Need to get the target off the bottom of the beaker and much closer to the surface. As the solution saturates with metal, the lazer will become less effective, keeping it closer to the surface (less distance between the surface of liquid and target) will allow a longer sustained burn/reaction. Theorizing quick observations...


----------



## Smack (Dec 12, 2018)

Also, fluid circulation may help to reduce the concentration of particles between the target and the surface. I see it had a tendency to build up in a localized manner, circulation would prevent this.


----------



## Palladium (Dec 12, 2018)

:arrow:


----------



## blueduck (Jan 25, 2019)

Holy cow, wonder if this could be used to make colloidal products used as supplements.

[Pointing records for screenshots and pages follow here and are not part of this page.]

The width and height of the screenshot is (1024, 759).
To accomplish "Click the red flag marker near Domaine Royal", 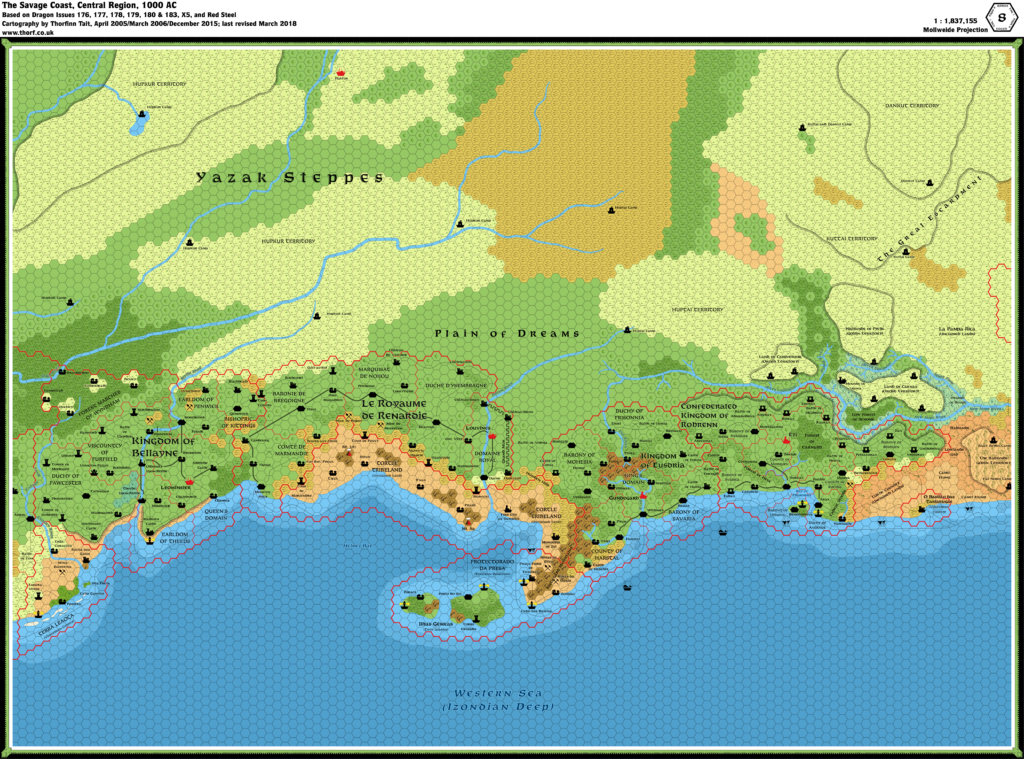I will (492, 436).
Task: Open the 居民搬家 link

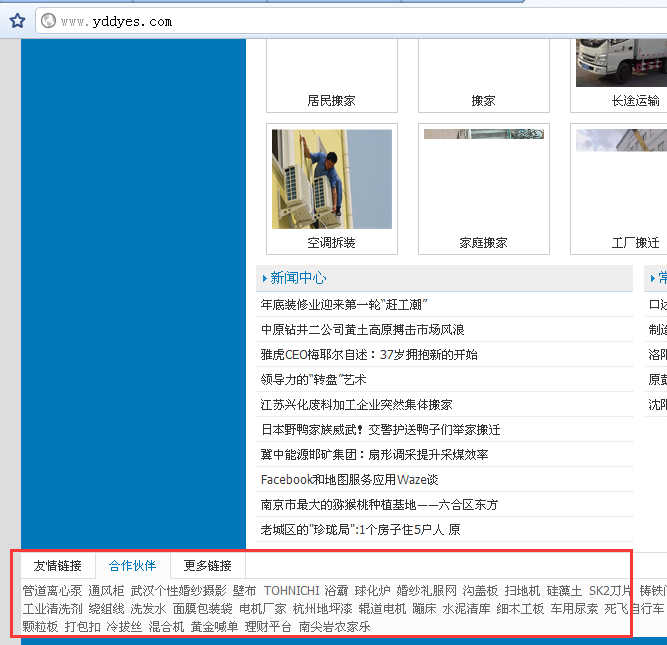Action: [331, 101]
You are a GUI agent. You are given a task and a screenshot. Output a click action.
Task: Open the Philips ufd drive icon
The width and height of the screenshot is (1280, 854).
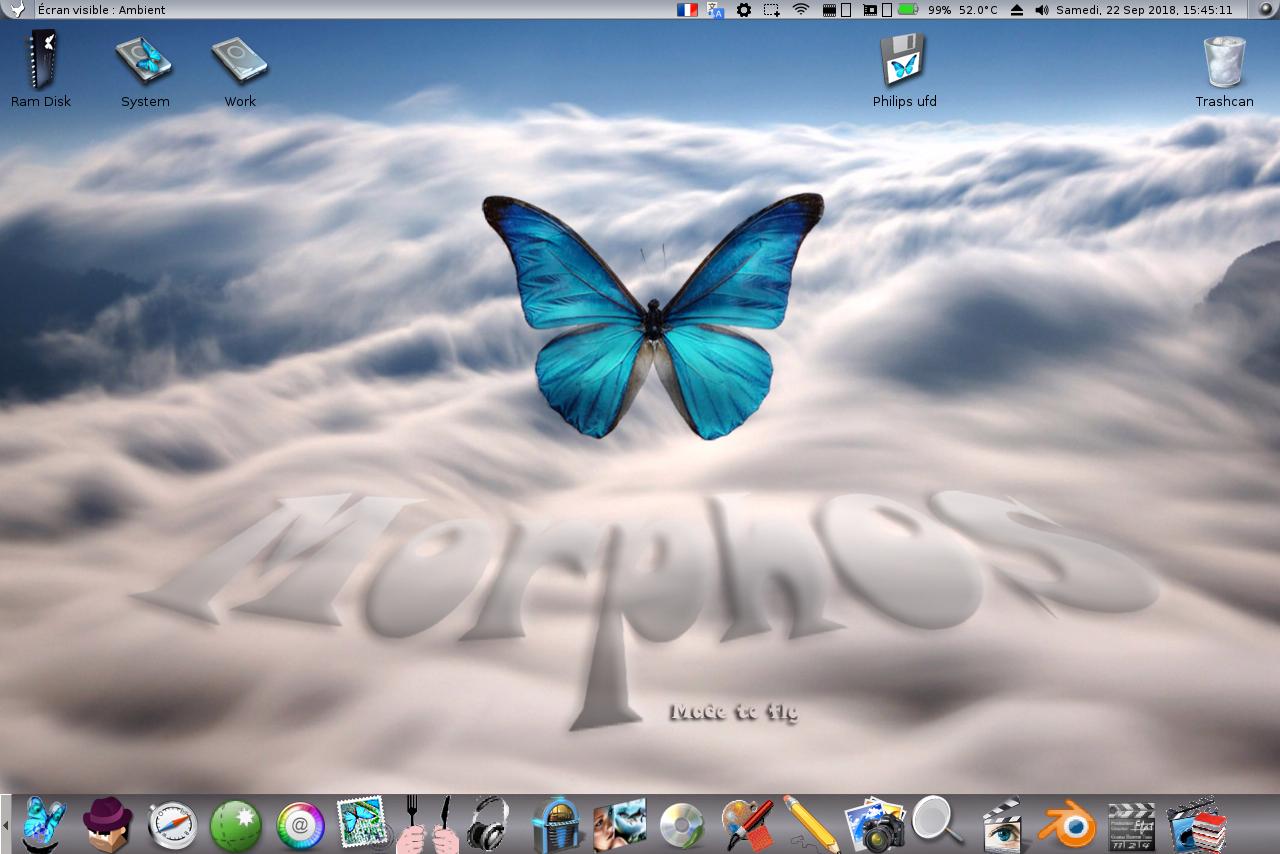(904, 60)
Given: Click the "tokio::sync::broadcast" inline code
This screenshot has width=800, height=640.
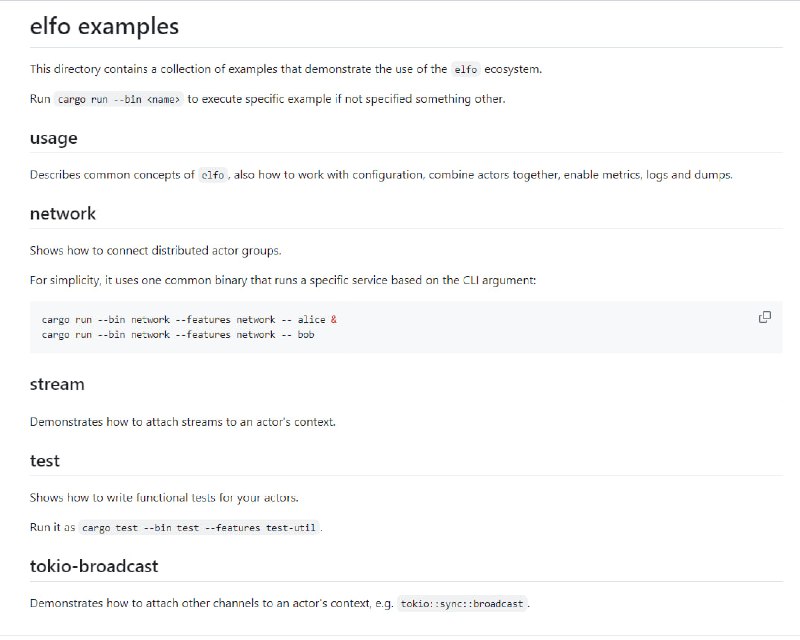Looking at the screenshot, I should pos(462,604).
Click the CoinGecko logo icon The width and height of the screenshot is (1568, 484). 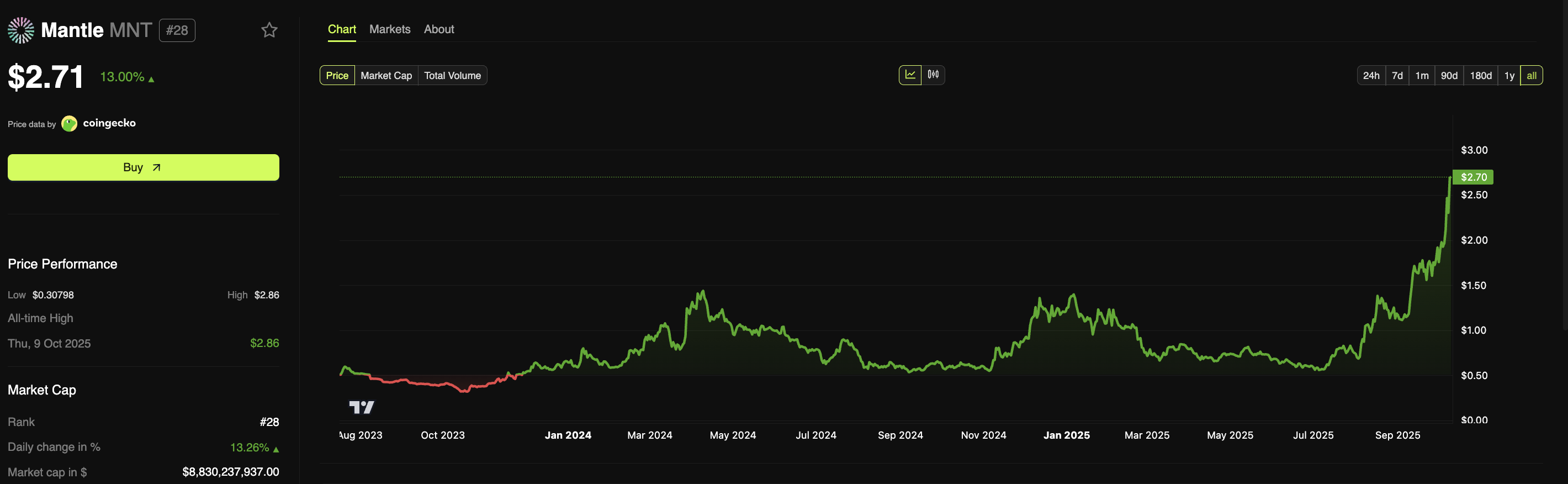coord(70,124)
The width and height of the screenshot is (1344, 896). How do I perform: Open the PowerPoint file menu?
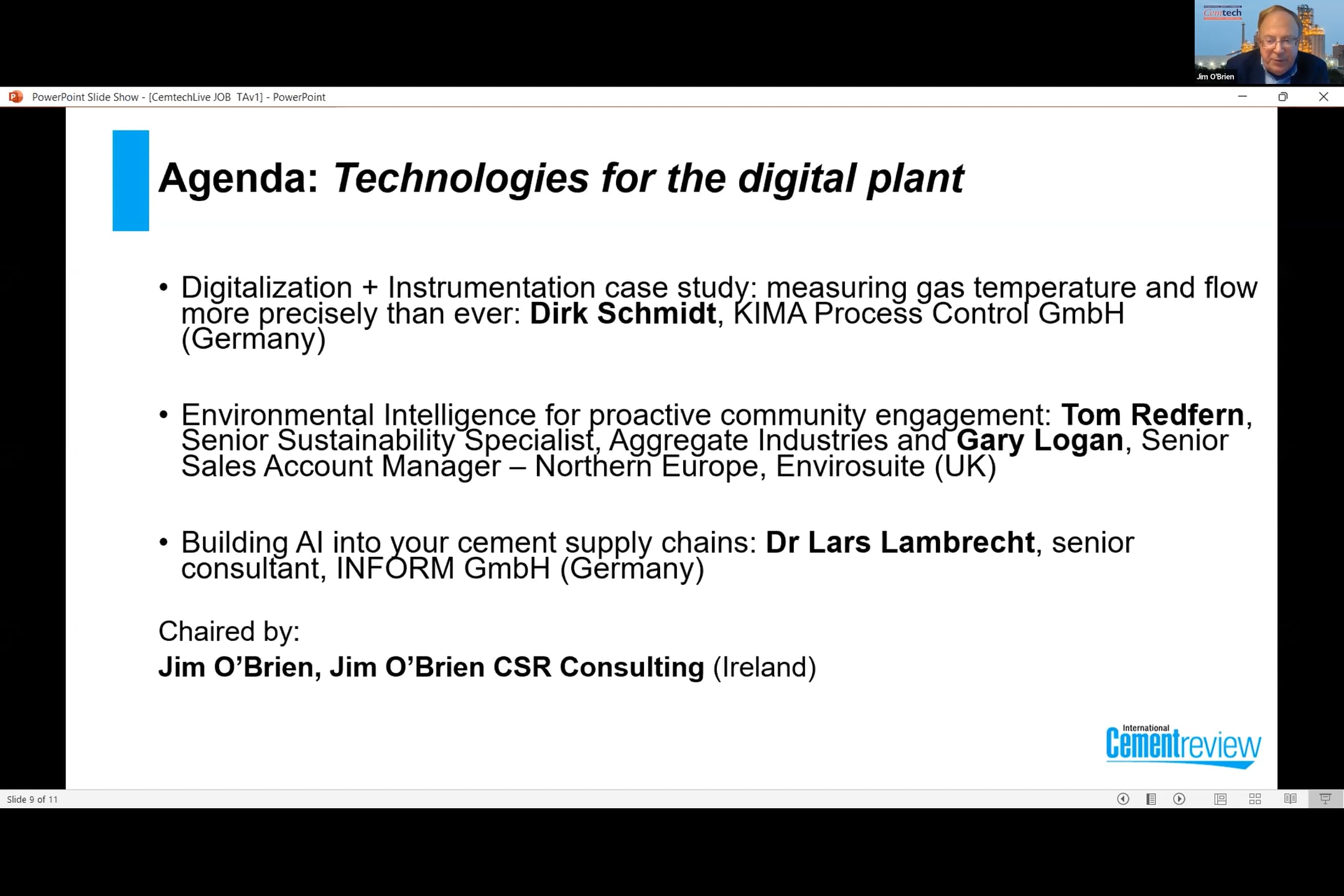(x=16, y=96)
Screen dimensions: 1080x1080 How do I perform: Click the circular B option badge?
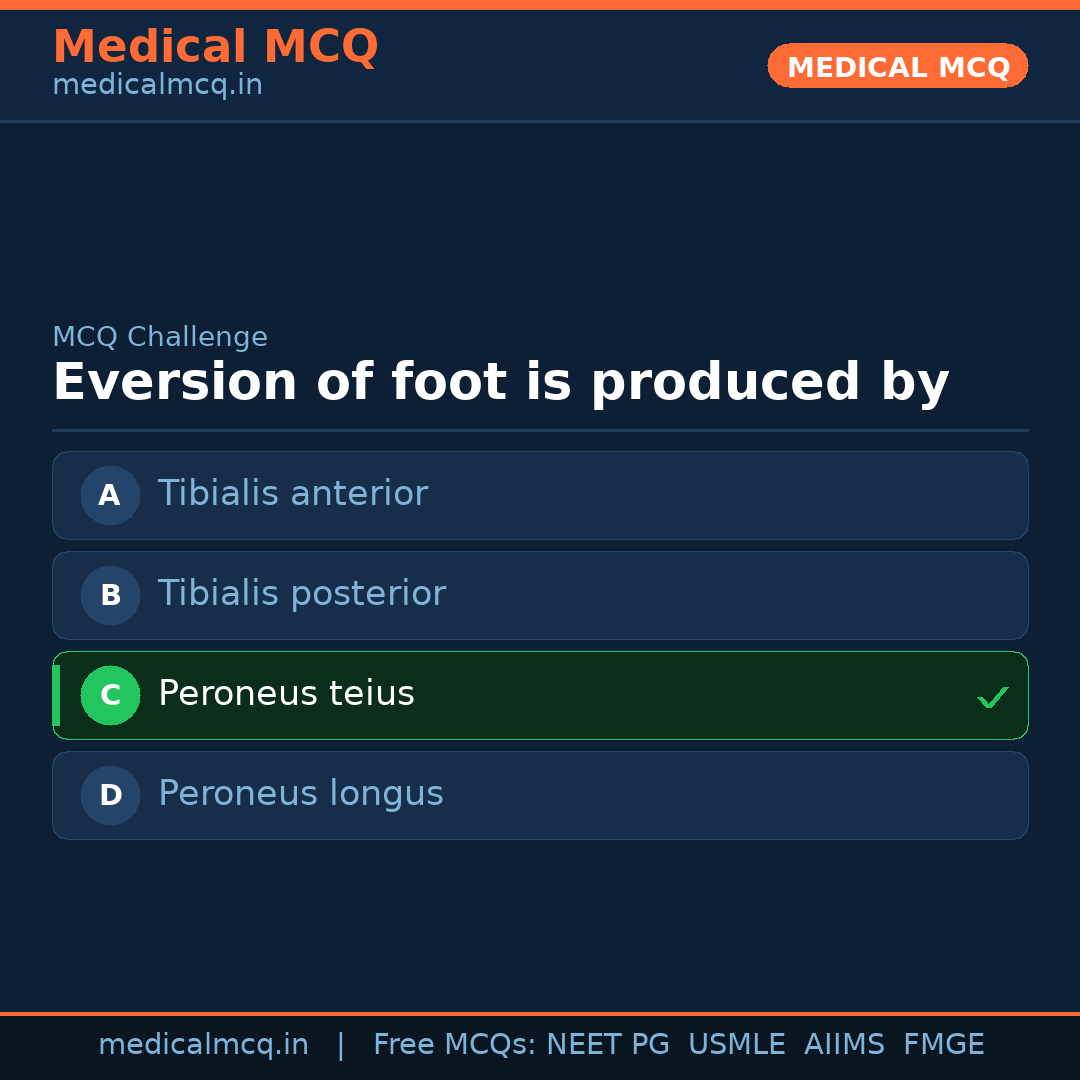point(110,595)
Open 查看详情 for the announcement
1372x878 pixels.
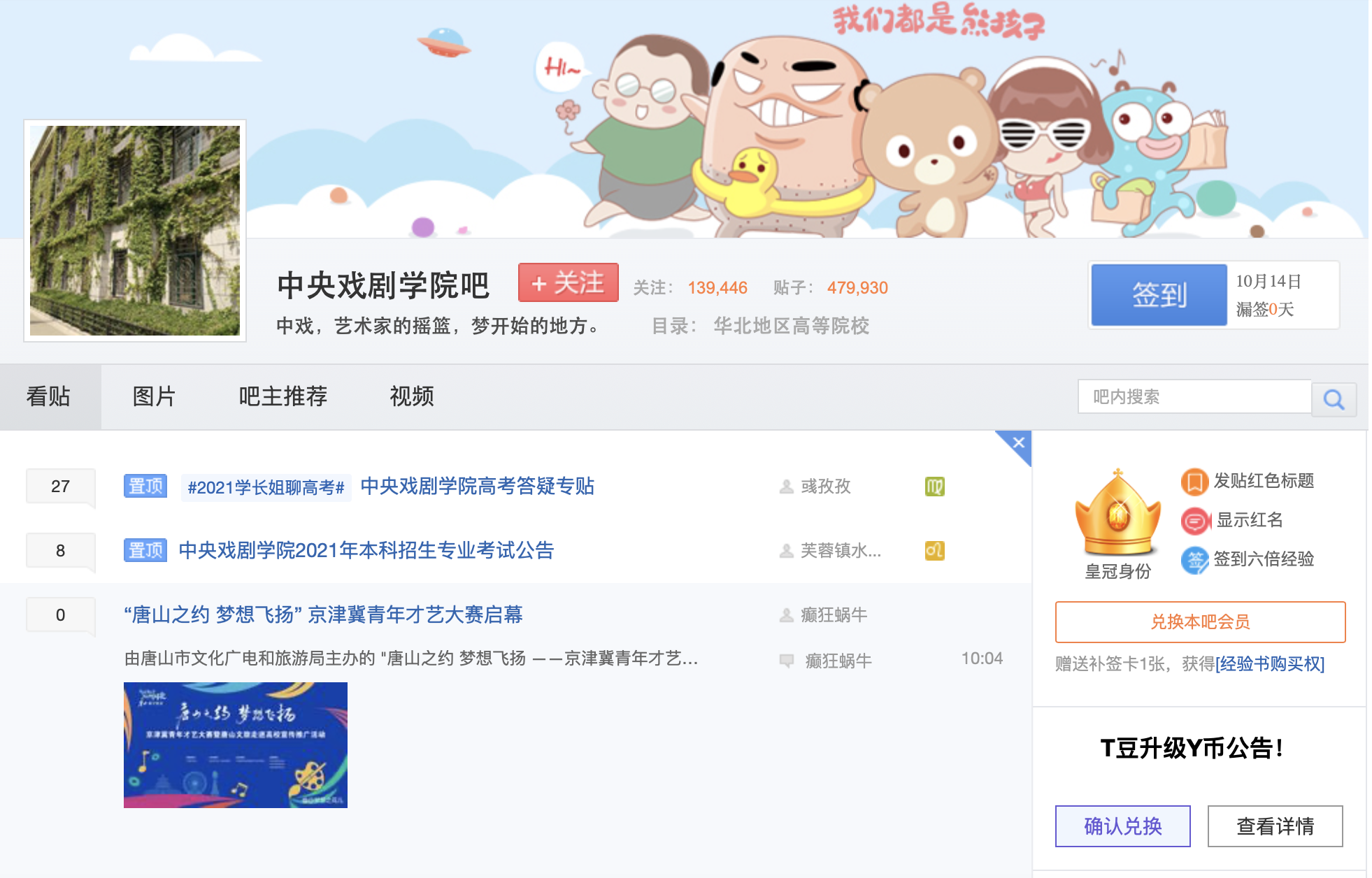pos(1275,826)
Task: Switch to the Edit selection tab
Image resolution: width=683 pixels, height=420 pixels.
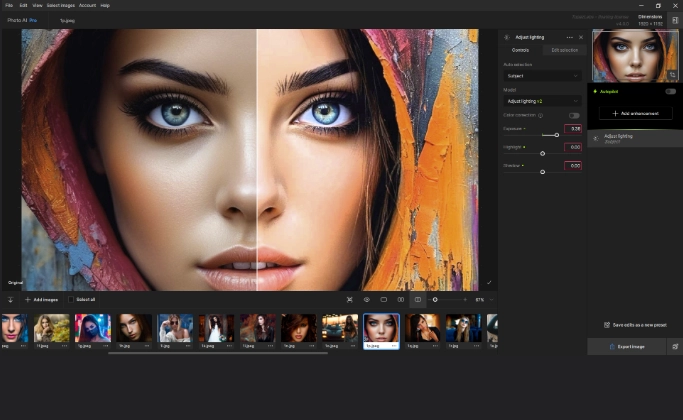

Yes I check in every so often..... 

Blueduck

Idaho Republic


----------



## Platdigger (Jan 26, 2019)

Hey, good to see you posting again Blueduck!


----------



## Palladium (Jan 26, 2019)

That's exactly what the experiment was for.
I burnt my first cheap laser out pretty quick. It works!
Been thinking about moving up to a tube. Just don't have the time to play anymore.


----------



## patnor1011 (Jan 26, 2019)

Very nice. And much faster than the traditional method.


----------